Path: utzoo!attcan!uunet!crdgw1!crdos1!davidsen
From: davidsen@crdos1.crd.ge.COM (Wm E Davidsen Jr)
Newsgroups: comp.arch
Subject: Re: '040 vs. SPARC (was: Next computer...)
Message-ID: <2105@crdos1.crd.ge.COM>
Date: 8 Feb 90 19:29:45 GMT
References: <8905@portia.Stanford.EDU> <160@zds-ux.UUCP> <38415@apple.Apple.COM> <2101@crdos1.crd.ge.COM> <19233@dartvax.Dartmouth.EDU>
Reply-To: davidsen@crdos1.crd.ge.com (bill davidsen)
Organization: GE Corp R&D Center, Schenectady NY
Lines: 56

In article <19233@dartvax.Dartmouth.EDU> jskuskin@eleazar.dartmouth.edu (Jeffrey Kuskin) writes:

| Yes, but how much do we benefit from the richer instruction sets, even
| if all the instruction are hardwired and execute at 1 cycle/instruction?
| Isn't one of the RISC folks' main arguments for simple instruction sets
| that current compilers don't effectively exploit the complex addressing
| modes and instructions supported in CISC chips?  
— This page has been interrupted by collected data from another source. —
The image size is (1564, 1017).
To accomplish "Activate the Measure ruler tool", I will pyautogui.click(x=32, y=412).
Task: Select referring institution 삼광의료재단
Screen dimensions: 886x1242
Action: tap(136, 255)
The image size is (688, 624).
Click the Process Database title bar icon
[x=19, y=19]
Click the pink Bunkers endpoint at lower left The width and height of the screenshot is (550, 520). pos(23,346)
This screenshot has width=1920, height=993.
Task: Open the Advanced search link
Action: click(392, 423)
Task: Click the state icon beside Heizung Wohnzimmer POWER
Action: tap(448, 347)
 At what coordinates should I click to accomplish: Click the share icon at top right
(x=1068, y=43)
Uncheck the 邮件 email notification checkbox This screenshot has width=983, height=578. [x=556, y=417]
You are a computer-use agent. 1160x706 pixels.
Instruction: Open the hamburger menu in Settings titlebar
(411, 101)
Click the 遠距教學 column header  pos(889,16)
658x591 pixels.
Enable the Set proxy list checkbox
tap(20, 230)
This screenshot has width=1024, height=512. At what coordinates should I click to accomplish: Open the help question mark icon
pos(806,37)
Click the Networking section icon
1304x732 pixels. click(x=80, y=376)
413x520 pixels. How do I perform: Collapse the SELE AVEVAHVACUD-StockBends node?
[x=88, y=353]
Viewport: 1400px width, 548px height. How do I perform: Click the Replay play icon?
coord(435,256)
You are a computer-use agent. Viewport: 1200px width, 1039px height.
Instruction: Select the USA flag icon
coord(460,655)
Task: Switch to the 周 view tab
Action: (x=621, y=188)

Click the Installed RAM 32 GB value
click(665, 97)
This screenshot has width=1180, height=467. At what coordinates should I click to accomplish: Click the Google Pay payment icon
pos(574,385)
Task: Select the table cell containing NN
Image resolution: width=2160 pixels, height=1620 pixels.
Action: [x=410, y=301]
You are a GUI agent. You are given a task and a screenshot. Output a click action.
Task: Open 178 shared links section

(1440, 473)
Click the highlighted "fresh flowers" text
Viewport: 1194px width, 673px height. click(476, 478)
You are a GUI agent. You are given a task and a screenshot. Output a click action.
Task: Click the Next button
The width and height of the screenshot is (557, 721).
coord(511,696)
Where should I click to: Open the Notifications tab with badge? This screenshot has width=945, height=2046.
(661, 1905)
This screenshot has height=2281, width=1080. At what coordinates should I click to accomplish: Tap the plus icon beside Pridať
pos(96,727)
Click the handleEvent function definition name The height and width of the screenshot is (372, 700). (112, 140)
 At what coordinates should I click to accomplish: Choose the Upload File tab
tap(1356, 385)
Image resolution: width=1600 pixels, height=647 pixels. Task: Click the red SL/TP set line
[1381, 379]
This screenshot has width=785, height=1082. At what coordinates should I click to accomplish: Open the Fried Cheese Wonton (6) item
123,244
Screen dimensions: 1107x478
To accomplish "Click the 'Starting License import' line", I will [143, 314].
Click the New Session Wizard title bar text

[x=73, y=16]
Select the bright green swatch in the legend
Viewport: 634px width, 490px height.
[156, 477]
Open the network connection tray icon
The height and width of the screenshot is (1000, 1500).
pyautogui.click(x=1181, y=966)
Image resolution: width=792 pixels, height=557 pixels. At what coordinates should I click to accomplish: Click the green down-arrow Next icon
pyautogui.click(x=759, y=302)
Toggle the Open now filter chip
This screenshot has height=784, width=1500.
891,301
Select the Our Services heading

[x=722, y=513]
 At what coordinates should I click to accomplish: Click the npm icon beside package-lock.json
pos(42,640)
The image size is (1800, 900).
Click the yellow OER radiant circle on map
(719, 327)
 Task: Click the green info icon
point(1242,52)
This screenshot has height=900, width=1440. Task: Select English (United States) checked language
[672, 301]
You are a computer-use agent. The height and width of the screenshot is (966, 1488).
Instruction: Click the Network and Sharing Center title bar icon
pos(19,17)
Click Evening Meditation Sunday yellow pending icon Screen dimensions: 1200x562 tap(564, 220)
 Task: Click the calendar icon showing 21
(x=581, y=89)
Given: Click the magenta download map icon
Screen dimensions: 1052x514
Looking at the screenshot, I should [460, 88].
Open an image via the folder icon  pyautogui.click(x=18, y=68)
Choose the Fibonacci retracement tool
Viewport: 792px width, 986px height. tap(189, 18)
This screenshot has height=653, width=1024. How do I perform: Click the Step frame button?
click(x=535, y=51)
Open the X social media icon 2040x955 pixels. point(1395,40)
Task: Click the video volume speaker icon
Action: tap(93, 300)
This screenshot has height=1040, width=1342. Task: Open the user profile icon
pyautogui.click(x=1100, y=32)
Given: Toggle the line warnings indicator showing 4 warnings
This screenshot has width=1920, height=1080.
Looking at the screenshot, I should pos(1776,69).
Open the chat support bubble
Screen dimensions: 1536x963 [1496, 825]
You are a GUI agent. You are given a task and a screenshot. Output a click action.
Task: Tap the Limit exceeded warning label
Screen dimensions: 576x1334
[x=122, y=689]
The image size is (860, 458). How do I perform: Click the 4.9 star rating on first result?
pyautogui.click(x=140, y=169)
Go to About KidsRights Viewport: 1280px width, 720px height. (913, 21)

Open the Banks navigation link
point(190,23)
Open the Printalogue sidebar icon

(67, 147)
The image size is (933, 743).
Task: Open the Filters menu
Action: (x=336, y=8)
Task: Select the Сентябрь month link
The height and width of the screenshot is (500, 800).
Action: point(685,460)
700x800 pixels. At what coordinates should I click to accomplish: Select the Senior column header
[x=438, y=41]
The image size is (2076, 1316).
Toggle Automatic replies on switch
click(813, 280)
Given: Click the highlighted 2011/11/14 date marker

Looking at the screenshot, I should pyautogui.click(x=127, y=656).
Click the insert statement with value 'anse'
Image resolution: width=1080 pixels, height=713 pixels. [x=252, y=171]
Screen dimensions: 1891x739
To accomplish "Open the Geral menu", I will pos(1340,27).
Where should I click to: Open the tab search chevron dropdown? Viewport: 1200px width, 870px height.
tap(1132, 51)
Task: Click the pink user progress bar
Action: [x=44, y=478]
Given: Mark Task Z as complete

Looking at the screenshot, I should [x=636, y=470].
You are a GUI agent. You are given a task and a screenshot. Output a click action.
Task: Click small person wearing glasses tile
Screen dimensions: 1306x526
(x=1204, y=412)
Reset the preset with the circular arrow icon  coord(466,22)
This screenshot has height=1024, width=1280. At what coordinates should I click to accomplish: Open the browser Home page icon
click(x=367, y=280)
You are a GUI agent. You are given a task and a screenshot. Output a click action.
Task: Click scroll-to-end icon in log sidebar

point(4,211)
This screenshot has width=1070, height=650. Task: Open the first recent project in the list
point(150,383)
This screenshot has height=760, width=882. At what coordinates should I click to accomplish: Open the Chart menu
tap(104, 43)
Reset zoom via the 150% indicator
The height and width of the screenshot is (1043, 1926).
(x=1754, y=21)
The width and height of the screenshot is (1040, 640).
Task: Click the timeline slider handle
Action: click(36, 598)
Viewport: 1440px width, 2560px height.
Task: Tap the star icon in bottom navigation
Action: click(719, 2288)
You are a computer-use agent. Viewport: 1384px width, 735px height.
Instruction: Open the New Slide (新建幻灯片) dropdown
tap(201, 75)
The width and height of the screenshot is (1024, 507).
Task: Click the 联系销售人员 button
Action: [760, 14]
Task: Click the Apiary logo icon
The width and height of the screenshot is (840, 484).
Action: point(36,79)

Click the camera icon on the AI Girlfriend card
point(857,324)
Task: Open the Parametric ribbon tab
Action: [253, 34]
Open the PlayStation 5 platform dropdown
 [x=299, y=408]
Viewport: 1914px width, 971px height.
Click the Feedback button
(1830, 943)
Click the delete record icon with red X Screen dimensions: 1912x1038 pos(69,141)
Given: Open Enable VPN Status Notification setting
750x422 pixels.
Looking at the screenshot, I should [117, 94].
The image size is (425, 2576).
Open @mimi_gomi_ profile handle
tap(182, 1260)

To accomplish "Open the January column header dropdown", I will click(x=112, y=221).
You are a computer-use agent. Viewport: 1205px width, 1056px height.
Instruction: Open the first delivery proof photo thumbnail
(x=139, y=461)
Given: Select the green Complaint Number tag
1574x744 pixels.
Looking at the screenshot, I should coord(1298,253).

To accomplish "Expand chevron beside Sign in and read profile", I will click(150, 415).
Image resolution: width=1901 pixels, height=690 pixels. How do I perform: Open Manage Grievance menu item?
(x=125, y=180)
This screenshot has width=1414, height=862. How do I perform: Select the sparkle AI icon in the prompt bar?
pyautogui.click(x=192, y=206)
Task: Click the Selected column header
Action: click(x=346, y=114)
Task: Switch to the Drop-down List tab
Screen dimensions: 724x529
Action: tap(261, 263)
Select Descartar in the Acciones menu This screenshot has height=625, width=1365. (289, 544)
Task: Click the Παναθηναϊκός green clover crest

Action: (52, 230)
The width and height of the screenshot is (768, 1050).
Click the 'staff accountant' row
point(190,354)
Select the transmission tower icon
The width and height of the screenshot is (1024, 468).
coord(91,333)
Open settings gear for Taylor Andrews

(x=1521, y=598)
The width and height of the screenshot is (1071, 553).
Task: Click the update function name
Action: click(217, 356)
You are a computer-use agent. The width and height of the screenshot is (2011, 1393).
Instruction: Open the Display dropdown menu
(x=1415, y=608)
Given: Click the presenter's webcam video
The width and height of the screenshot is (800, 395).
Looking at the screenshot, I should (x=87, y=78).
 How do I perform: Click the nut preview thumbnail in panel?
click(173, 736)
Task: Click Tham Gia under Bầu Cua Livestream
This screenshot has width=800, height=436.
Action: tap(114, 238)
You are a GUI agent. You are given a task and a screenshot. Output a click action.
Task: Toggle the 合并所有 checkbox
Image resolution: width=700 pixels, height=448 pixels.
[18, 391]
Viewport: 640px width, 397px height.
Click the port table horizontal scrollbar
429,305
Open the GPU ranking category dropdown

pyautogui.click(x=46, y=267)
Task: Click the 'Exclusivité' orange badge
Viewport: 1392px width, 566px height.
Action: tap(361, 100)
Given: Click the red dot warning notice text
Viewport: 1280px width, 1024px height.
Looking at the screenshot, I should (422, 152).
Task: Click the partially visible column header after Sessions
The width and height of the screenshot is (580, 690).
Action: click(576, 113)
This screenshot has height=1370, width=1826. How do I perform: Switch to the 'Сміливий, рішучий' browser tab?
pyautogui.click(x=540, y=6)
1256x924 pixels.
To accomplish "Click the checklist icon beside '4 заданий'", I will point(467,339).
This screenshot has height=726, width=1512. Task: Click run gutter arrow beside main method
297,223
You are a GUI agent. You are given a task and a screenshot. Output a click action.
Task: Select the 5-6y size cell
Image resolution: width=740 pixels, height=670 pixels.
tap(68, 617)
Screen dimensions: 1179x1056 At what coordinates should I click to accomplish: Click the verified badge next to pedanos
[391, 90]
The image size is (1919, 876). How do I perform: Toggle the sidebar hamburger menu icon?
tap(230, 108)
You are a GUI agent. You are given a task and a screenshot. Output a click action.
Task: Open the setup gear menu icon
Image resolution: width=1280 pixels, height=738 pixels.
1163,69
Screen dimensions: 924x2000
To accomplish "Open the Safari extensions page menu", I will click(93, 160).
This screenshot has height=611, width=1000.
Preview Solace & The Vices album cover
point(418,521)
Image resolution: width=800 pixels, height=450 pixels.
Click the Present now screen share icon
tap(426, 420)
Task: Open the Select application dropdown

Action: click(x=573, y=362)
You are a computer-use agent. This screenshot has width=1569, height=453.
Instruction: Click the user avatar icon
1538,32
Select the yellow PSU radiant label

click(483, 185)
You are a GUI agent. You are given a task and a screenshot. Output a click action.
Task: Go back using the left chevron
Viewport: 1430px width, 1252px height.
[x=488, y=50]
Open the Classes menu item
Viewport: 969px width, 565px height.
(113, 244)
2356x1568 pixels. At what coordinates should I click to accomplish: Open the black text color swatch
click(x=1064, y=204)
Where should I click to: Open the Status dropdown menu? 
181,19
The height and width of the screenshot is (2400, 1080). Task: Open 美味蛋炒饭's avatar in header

  A fair question, but hard to answer in the middle ground. There are
some instructions which make code generation and execution faster for
almost all applications, such as mpy and div. The question has always
been if the gates could be better used to make something else faster,
not if those instructions would be useful. At the other end, there are
instructions which are really special purpose, and I don't think that
anyone would argue for including them in a general purpose CPU, such as
the FFT instruction I discussed here a few weeks ago.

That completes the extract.